--- START ---

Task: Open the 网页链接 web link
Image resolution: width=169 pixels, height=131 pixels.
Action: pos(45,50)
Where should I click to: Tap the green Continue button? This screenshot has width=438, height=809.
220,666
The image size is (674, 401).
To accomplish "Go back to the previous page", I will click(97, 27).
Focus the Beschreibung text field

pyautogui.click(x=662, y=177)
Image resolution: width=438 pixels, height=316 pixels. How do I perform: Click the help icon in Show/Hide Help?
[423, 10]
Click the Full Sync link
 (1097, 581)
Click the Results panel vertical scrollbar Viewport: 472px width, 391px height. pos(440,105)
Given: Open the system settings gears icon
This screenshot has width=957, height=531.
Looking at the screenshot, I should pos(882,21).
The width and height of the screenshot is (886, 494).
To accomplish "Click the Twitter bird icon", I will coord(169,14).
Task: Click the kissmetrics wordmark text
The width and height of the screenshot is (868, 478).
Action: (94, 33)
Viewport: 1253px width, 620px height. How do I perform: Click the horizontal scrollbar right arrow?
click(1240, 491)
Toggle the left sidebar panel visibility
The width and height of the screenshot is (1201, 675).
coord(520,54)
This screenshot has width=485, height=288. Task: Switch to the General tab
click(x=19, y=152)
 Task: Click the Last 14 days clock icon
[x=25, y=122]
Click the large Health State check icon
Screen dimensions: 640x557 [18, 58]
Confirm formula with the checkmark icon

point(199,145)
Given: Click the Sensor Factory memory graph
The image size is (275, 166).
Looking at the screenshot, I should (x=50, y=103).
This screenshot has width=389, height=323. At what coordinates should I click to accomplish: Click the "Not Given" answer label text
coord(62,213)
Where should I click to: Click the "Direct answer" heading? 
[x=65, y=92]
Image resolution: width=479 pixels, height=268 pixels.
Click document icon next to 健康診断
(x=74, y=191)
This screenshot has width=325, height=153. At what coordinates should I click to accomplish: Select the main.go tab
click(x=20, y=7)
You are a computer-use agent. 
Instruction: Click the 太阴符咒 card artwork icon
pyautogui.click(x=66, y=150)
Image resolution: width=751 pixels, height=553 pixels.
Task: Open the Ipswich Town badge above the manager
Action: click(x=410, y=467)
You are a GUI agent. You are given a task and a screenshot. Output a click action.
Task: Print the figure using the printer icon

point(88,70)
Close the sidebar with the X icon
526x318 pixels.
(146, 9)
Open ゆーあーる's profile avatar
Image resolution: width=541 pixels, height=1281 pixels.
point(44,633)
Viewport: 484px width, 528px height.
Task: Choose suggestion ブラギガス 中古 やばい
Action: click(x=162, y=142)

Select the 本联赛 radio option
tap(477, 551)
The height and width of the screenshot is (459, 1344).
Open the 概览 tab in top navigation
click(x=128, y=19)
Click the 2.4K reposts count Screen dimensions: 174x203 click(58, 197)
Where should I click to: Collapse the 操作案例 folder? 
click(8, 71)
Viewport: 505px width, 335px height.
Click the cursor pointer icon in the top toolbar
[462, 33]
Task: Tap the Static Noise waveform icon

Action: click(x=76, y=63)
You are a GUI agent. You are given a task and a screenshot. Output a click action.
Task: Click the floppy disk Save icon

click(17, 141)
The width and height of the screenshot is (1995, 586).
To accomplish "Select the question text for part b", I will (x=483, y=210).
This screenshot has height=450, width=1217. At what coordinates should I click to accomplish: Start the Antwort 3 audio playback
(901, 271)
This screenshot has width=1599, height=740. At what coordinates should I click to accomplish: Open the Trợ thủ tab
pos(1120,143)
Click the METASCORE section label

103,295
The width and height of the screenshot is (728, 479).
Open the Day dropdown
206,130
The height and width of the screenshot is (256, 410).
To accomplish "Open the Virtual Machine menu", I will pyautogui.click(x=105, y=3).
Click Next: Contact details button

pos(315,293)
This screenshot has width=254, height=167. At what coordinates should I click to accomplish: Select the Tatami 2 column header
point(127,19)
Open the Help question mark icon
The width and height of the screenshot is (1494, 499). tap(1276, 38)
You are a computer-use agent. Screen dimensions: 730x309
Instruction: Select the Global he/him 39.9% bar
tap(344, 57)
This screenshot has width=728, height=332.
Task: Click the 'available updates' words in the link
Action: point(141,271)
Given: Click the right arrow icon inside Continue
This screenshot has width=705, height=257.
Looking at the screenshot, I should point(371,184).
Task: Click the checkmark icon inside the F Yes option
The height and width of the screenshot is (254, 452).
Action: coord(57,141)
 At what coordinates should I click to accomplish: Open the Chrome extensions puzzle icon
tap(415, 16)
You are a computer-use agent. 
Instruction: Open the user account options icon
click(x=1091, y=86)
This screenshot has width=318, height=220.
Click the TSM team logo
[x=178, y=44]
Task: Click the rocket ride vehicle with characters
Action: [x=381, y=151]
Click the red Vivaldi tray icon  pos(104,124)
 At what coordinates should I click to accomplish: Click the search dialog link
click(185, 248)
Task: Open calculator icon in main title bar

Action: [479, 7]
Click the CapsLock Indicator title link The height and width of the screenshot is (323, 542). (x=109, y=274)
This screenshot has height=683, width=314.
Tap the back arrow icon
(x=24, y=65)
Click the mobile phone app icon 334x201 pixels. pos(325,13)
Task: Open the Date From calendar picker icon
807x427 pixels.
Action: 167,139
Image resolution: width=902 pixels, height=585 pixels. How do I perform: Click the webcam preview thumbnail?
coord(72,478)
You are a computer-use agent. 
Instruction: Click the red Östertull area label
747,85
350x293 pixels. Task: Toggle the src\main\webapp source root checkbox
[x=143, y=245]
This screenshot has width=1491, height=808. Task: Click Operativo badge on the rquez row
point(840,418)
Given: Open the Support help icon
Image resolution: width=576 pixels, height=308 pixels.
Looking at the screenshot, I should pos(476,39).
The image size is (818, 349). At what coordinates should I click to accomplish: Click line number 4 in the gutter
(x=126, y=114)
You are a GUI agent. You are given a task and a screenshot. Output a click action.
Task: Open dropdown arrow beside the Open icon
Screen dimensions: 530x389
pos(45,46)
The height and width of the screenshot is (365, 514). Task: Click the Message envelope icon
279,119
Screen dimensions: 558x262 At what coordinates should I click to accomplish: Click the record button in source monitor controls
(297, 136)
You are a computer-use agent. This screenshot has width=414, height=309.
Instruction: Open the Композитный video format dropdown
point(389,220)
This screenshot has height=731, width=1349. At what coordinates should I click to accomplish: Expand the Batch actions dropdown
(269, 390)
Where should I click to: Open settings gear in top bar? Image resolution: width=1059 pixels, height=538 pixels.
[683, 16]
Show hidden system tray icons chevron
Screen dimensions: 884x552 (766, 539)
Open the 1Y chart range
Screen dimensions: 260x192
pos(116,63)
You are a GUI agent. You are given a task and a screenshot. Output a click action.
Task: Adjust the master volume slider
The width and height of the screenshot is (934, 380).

--- END ---

■ **About this exercise**
Look through the records and copy every line that has the word "inside".

■ **Written solution**
Given: Click the right arrow icon inside Continue
Task: Click the checkmark icon inside the F Yes option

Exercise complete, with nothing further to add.